DEV Community

Cover image for Build an Ollama LLM software engineering language bot
Austin Cunningham
Austin Cunningham

Posted on

Build an Ollama LLM software engineering language bot

What

Another step in AI learning I decided to see if I could build a AI software engineering language bot with an SRE context. We are going to use Ollama, a locally hosted LLM, all thought you could use any LLM chat endpoint by adjusting the backend.

Prerequisites

  • ollama
  • python3
  • pip

Install and run ollama

curl -fsSL https://ollama.com/install.sh | sh
ollama run llama3
Enter fullscreen mode Exit fullscreen mode

Scaffold

Create the following layout

sre-language-bot/
├── static/
│   ├── css/
│   │   └── style.css
│   └── js/
│       └── main.js
├── templates/
│   └── index.html
└── app.py

Enter fullscreen mode Exit fullscreen mode

The ccs and js can remain empty for now

Backend

We setup a basic flask app in app.py

import os
import requests
import json
from flask import Flask, request, jsonify, render_template

# Initialize Flask
app = Flask(__name__)

# Home route to serve the HTML UI from the templates folder
@app.route('/')
def index():
    # load the html on the default route
    return render_template('index.html')


if __name__ == '__main__':
    # Flask will run on localhost:5000 by default.
    # The debug=True flag automatically reloads the server on code changes.
    app.run(debug=True)
Enter fullscreen mode Exit fullscreen mode

And add something to index.html

<!DOCTYPE html>
<html lang="en">
<head>
</head>
<body>
    <h1>Chat bot goes here</h1>
</body>
</html>
Enter fullscreen mode Exit fullscreen mode

Run the python app.py to see if it works

python app.py
 * Serving Flask app 'app'
 * Debug mode: on
WARNING: This is a development server.

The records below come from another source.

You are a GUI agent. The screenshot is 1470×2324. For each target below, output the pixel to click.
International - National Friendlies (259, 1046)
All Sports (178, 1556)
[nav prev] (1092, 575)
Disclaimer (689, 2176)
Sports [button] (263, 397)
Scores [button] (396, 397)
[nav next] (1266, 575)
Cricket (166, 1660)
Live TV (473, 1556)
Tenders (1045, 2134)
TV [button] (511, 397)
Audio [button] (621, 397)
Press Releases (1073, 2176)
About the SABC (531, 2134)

Do not use it in a production deployment. Use a production WSGI server instead.
 * Running on http://127.0.0.1:5000
Press CTRL+C to quit
 * Restarting with stat
 * Debugger is active!
 * Debugger PIN: 661-293-891
127.0.0.1 - - [08/Aug/2025 12:42:06] "GET / HTTP/1.1" 200 -
127.0.0.1 - - [08/Aug/2025 12:42:06] "GET /favicon.ico HTTP/1.1" 404 -

Enter fullscreen mode Exit fullscreen mode

Basic webpage with message chatbot goes here

Add the chat bot post request

In app.py we add the post request, basically create a /chat endpoint and create a prompt (the important bit for giving the llm context on which to base your answers) for the llm which favours software engineering answers in payload.messages.content

@app.route('/chat', methods=['POST'])
def chat():
    # get the chat history
    data = request.json
    chat_history = data.get('messages', [])

    if not chat_history:
        return jsonify({'error': 'No message history provided'}), 400

    try:
        ollama_model = "llama3"
        ollama_api_url = "http://localhost:11434/api/chat"

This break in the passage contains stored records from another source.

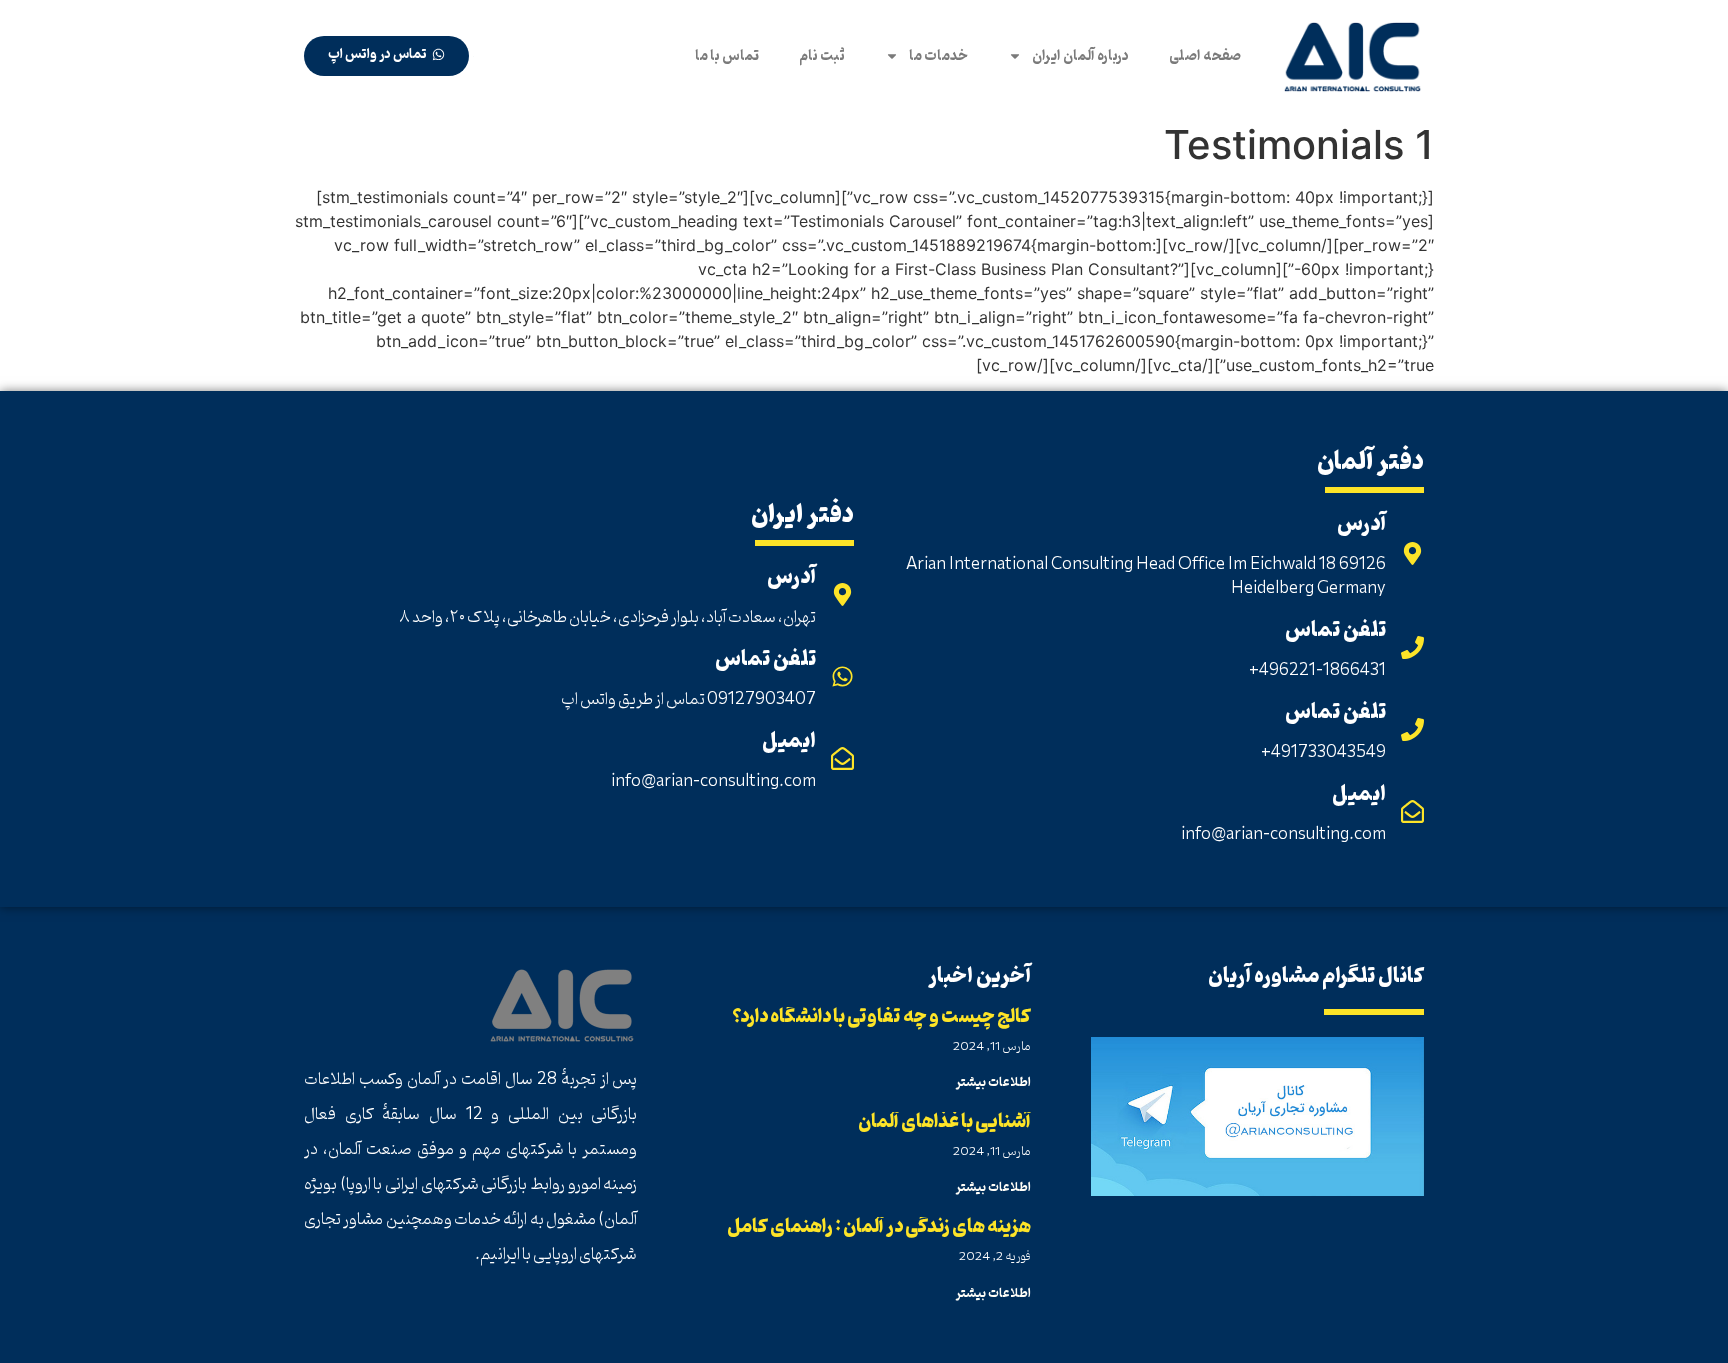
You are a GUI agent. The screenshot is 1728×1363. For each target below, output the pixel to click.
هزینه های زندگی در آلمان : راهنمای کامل (879, 1227)
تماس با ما (727, 56)
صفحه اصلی (1205, 56)
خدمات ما (938, 56)
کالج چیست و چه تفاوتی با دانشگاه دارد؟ (881, 1017)
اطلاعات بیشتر (993, 1082)
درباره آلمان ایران (1080, 56)
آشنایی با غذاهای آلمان (944, 1122)
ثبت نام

        # The payload for the Ollama API request, including a specialized system prompt
        payload = {
            "model": ollama_model,
            "stream": False,  # We want a single, complete response
            "messages": [
                            {
                                "role": "system",
                                "content": "You are a helpful and knowledgeable assistant specializing in **Golang, Python,Bash and JavaScript** programming and **Site Reliability Engineering (SRE)** with a focus on **Kubernetes**. Provide detailed, accurate, and professional answers to technical questions. Always respond in markdown format."
                            }
                        ] + chat_history  # Append the user's messages after the system prompt
        }

        # Send the request to the Ollama API
        response = requests.post(ollama_api_url, json=payload, timeout=120)
        response.raise_for_status()  # Raise an error for bad status codes

        # Parse the JSON response from Ollama
        ollama_data = response.json()
        # Extract the content from the model's message
        model_response = ollama_data['message']['content']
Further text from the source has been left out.